> Exercise prompt:
Report back the lines in this listing that carry the string "icon".

> Materials provided:

Segment Open

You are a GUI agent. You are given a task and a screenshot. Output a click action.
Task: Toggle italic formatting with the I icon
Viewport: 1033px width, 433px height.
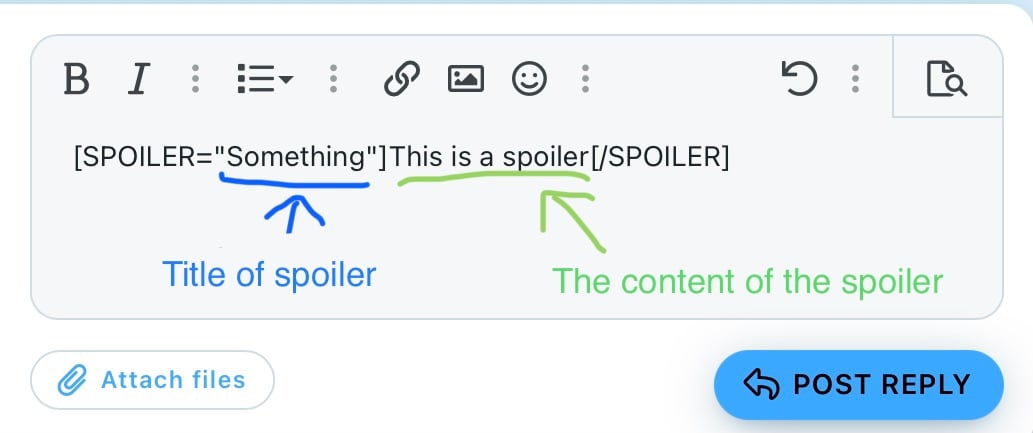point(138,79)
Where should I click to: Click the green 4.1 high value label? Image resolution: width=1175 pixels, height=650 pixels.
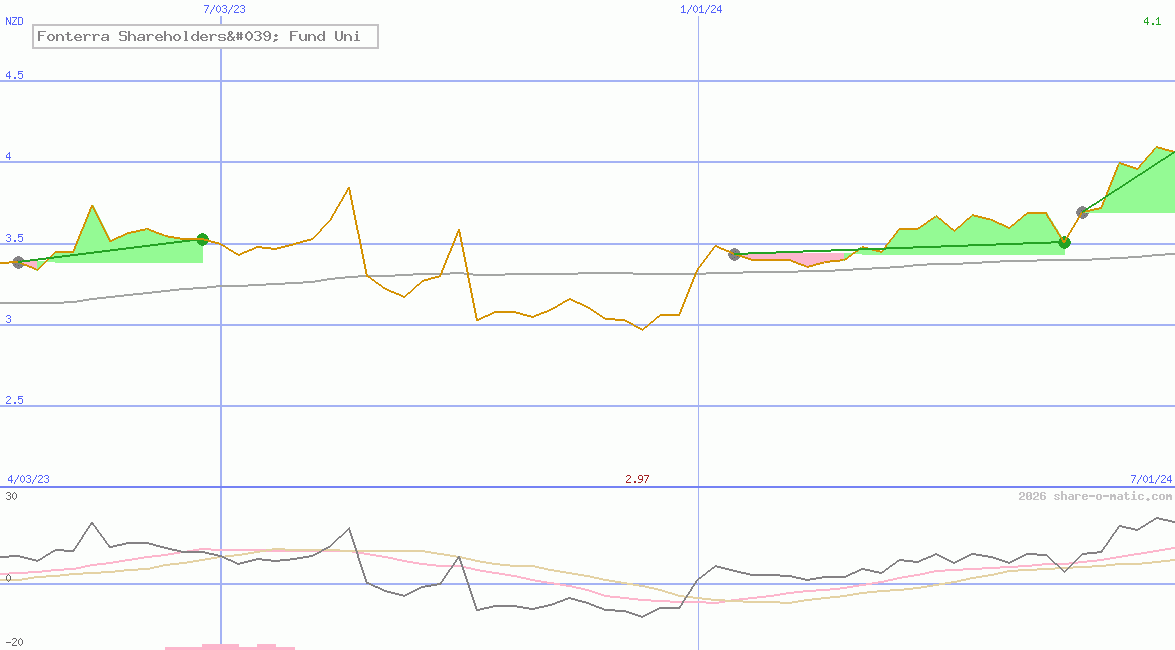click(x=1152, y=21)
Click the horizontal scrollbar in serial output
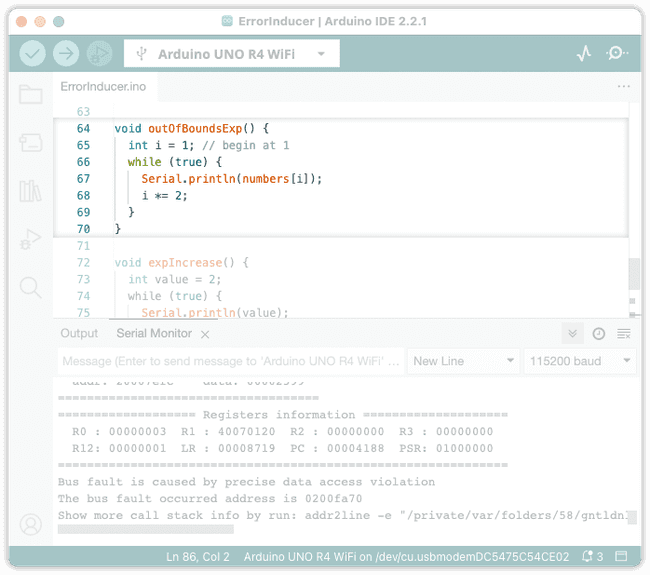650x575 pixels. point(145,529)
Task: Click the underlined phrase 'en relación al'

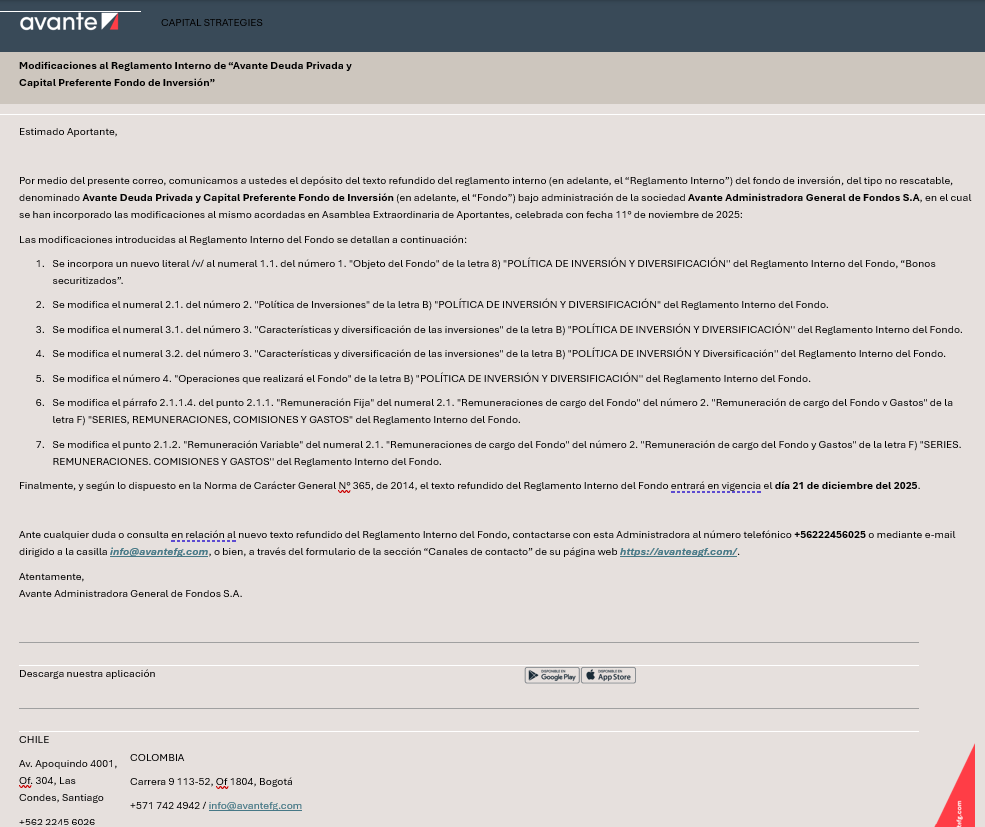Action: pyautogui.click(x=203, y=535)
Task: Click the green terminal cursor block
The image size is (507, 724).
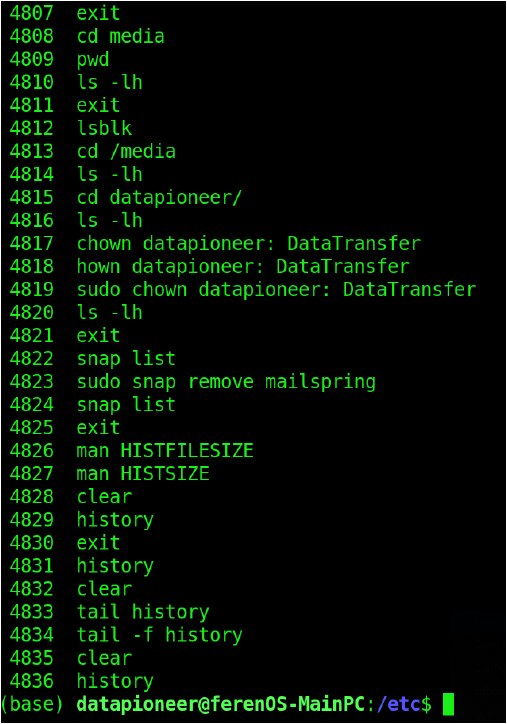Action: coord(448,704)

Segment Closed
Segment Open

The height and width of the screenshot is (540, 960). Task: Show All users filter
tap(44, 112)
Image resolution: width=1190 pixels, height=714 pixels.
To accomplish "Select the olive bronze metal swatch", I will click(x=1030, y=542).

Segment Closed
Segment Open

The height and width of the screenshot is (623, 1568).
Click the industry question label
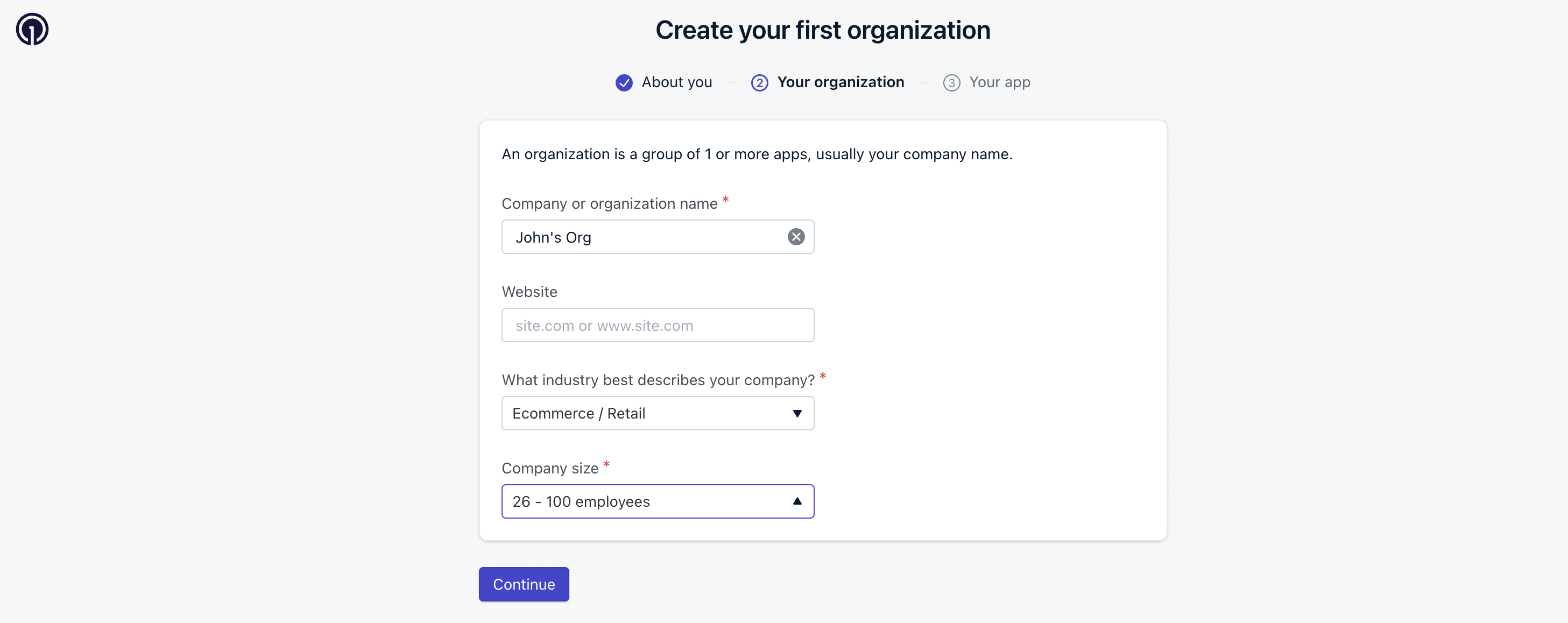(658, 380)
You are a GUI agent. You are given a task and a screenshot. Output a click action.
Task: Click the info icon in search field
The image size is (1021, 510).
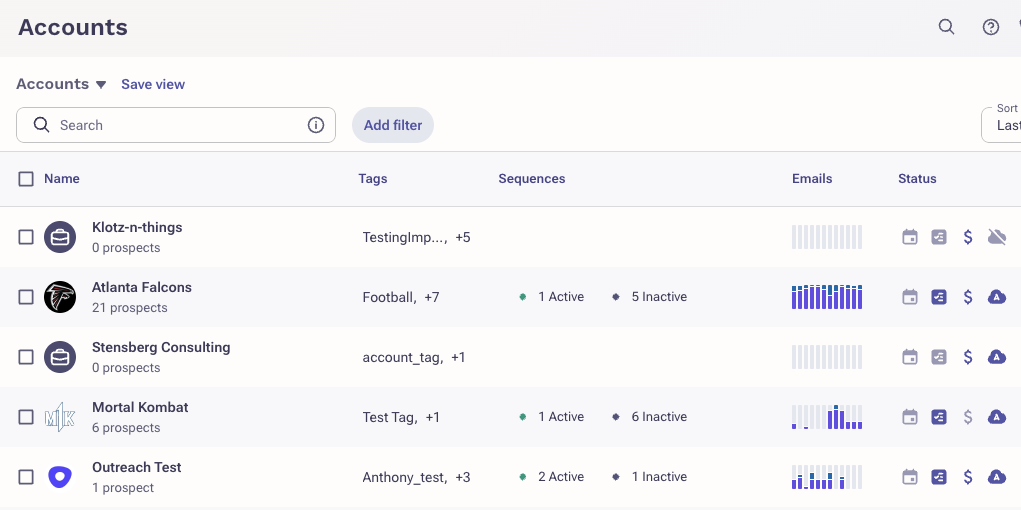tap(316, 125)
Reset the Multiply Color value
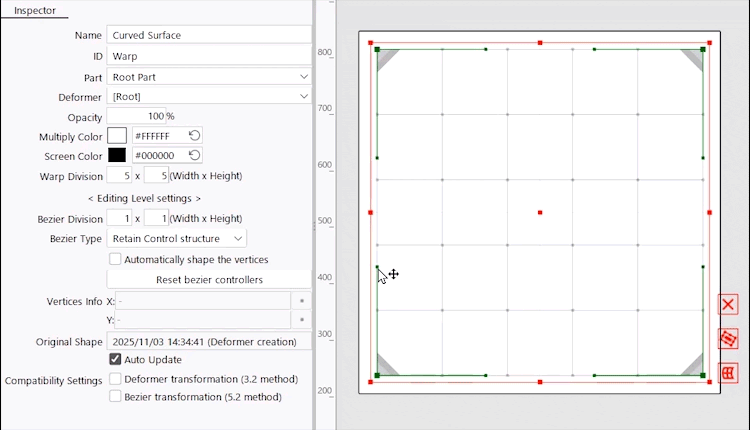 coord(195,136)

Segment Closed

> Your response:
Task: Toggle italic formatting with the I icon
Task: Click the info icon in search field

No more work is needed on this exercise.